[ 
https://issues.apache.org/jira/browse/JAMES-3570?page=com.atlassian.jira.plugin.system.issuetabpanels:all-tabpanel
 ]

Benoit Tellier updated JAMES-3570:
----------------------------------
    Description: 
h3. What 

At Linagora, we deploy our James offer at OVH, which provides a Swift backed S3 
API.

Running the deduplicating blob store on such a setup, we encountered the 
following errors:
 - 400 errors with no messages upon PUT
 - NoSuckKeyExceptions being thrown by the S3 driver

We noticed these exceptions to be occasionally thrown by the post processing 
(event bus), for emails with several recipients. Post processing eventually 
succeeds.

In addition to unpleasant errors in the log, we wonder if two concurrent 
APPENDs could not lead to possible data corruption...

h3. Why

Swift do not implement strong read/write isolation. We did run the James 
BlobStore test suite against OVH S3 APIs, and encountered the same errors.

We thus link these errors to a default of isolation.

h3. How to fix

Our strategy so far is to implement 
https://github.com/apache/james-project/blob/master/src/adr/0015-objectstorage-blobid-list.md,
 but as part of a Linagora product built on top of James (because the following 
ADR had been controversial and rejected by a part of the community).

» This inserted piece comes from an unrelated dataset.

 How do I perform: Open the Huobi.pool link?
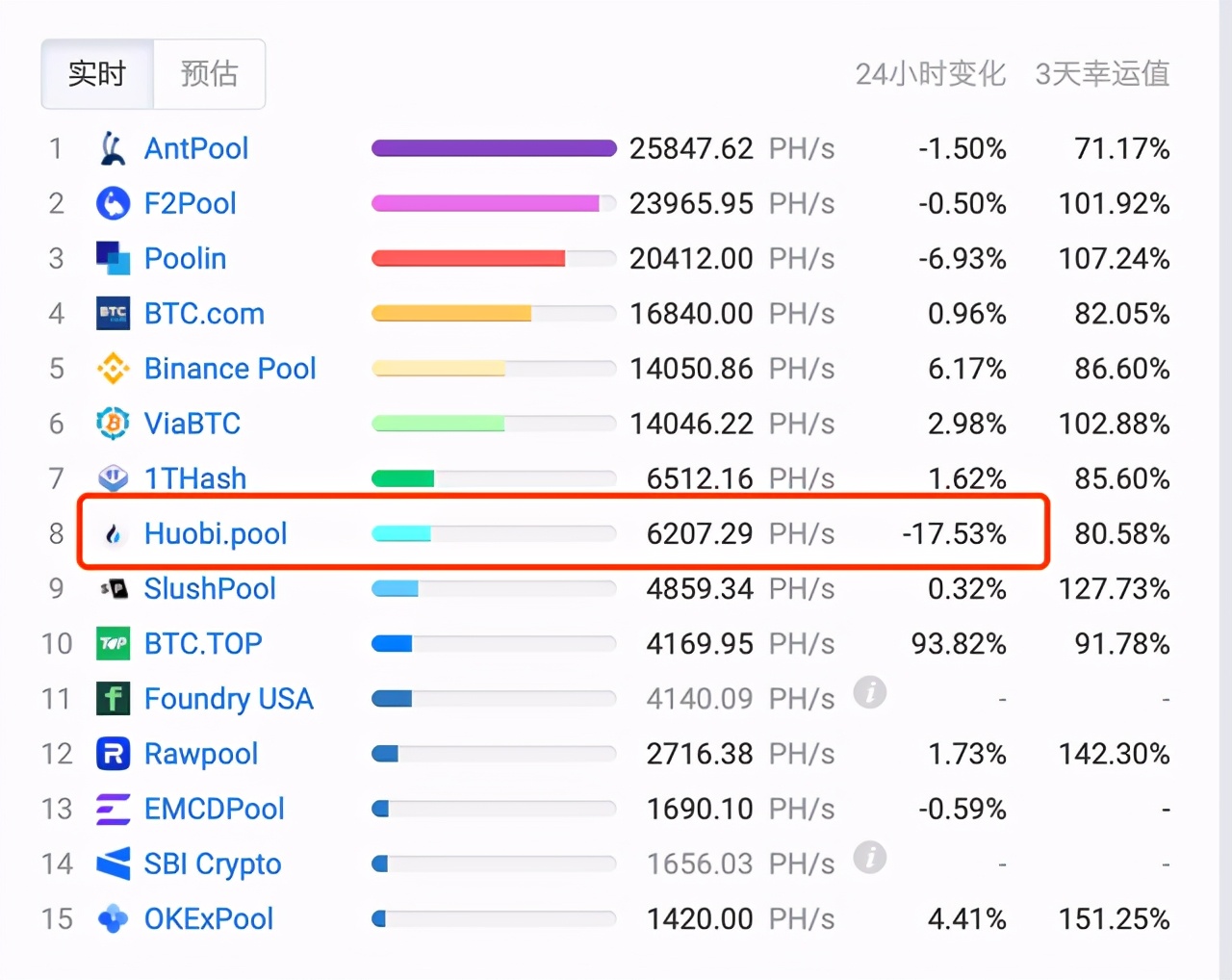click(x=215, y=533)
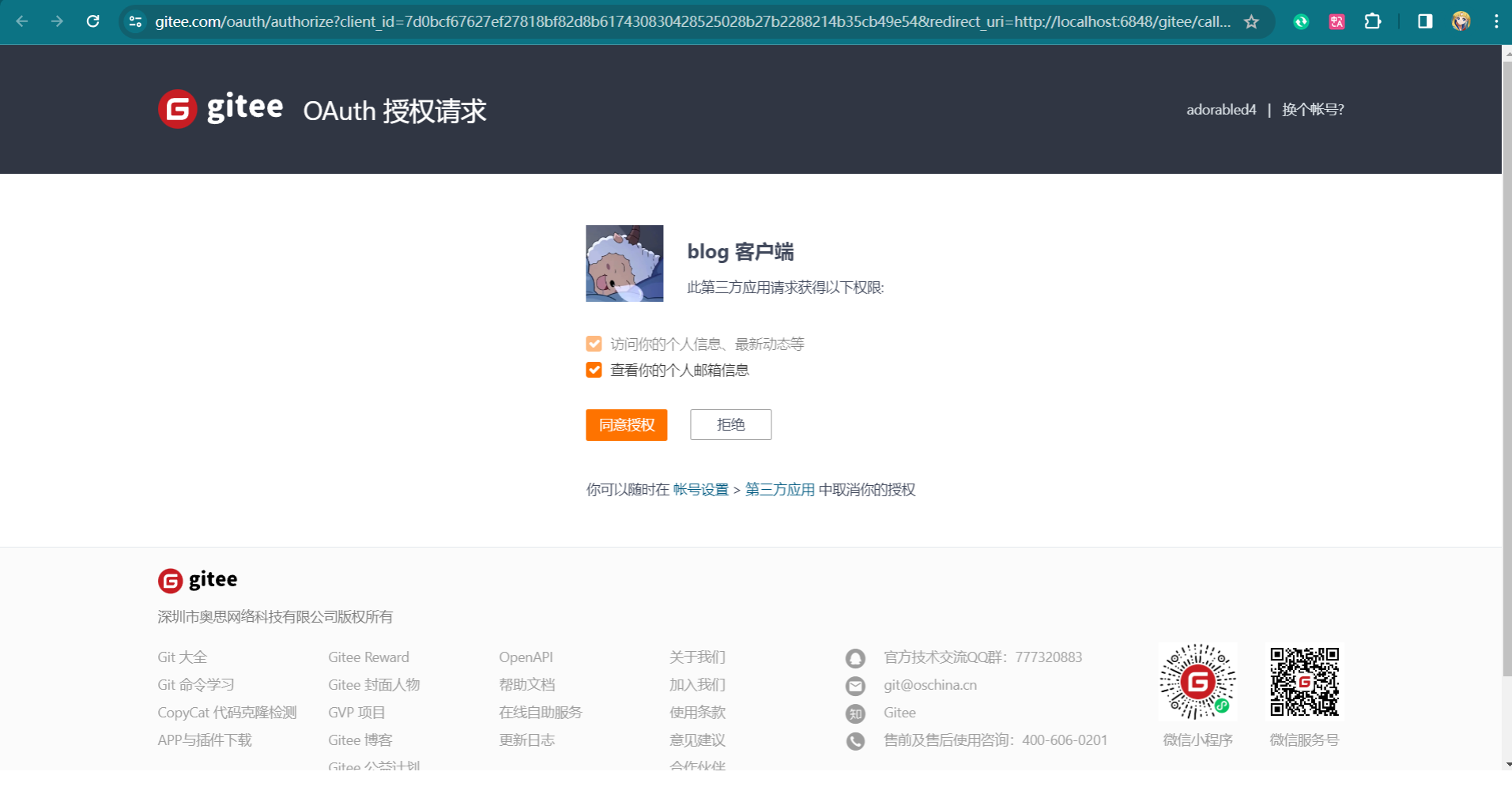Switch accounts via 换个帐号? link
This screenshot has height=798, width=1512.
click(1312, 110)
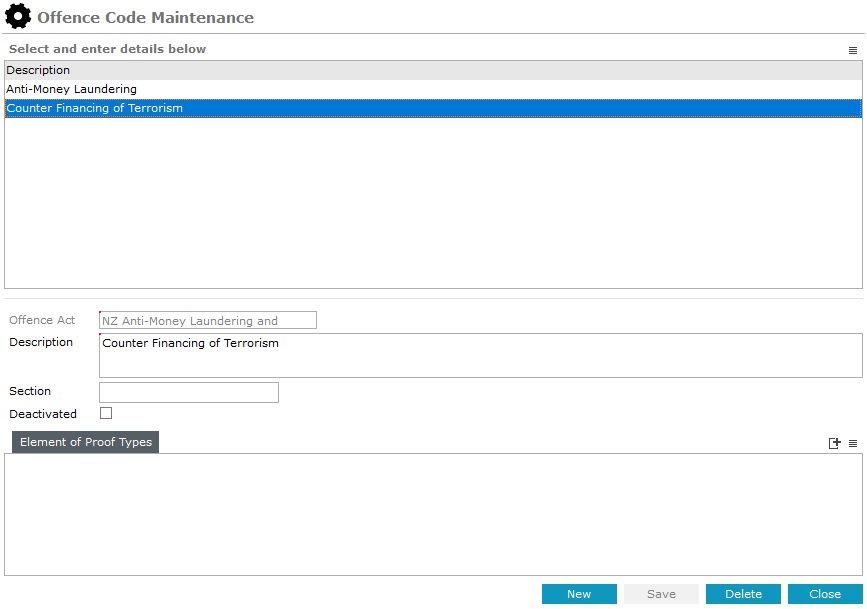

The idea behind this fix is to leverage Cassandra to avoid, most of the time, 
to store a blob twice.

We are not against contributing this mitigation under Apache, but we wish to 
fix it timely on our side first. Please show interest if we want this to be 
shared.

Amongst the alternatives we can consider:

 - To run on an alternative object storage (Zenko cloud server, used by our 
test suite for instance, AWS s3). 

 - To check the object store itself before APPENDs. It does not prevent data 
races (as the blob might be inserted by another thread between
the check and the append). Also previous experiments have shown it has a great 
cost on performance. CF https://github.com/linagora/james-project/pull/2011

 - To disable deduplication. This allows to effectively delete data (not yet 
the case for deduplication) but will result in data duplication and 
thus a storage cost increase. Can be done today via a configuration option...

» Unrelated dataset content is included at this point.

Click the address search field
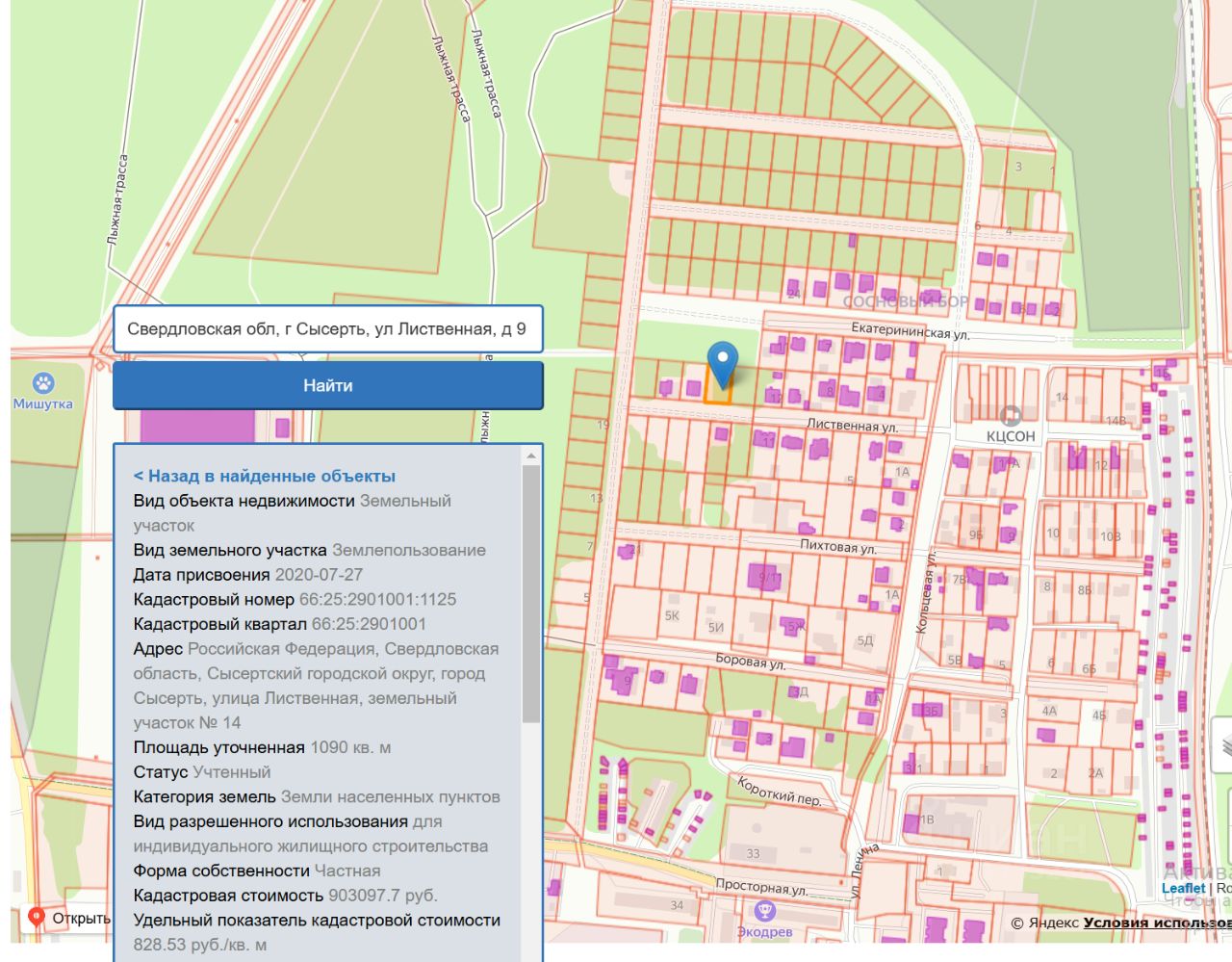Viewport: 1232px width, 962px height. [327, 329]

 h3. Interaction with other features

An effort regarding implementing deduplication is currently on pause. BlobId 
will ship a notion of generation, we never delete blobs of the current 
generation
(and of a buffer generation to prevent clock skew), so we never delete blobs 
that we are appending, so by design the de-duplicated content removal will not 
interfere with this blobIdList mechanism.

This blobId list mechanism is scoped to the default bucket not to interfere 
with the DeletedMessageVault.


  was:
h3. What 

At Linagora, we deploy our James offer at OVH, which provides a Swift backed S3 
API.

Running the deduplicating blob store on such a setup, we encountered the 
following errors:
 - 400 errors with no messages upon PUT
 - NoSuckKeyExceptions being thrown by the S3 driver

We noticed these exceptions to be occasionally thrown by the post processing 
(event bus), for emails with several recipients. Post processing eventually 
succeeds.

In addition to unpleasant errors in the log, we wonder if two concurrent 
APPENDs could not lead to possible data corruption...

h3. Why

Swift do not implement strong read/write isolation. We did run the James 
BlobStore test suite against OVH S3 APIs, and encountered the same errors.

We thus link these errors to a default of isolation.

h3. How to fix

Our strategy so far is to implement 
https://github.com/apache/james-project/blob/master/src/adr/0015-objectstorage-blobid-list.md,
 but as part of a Linagora product built on top of James (because the following 
ADR had been controversial and rejected by a part of the community).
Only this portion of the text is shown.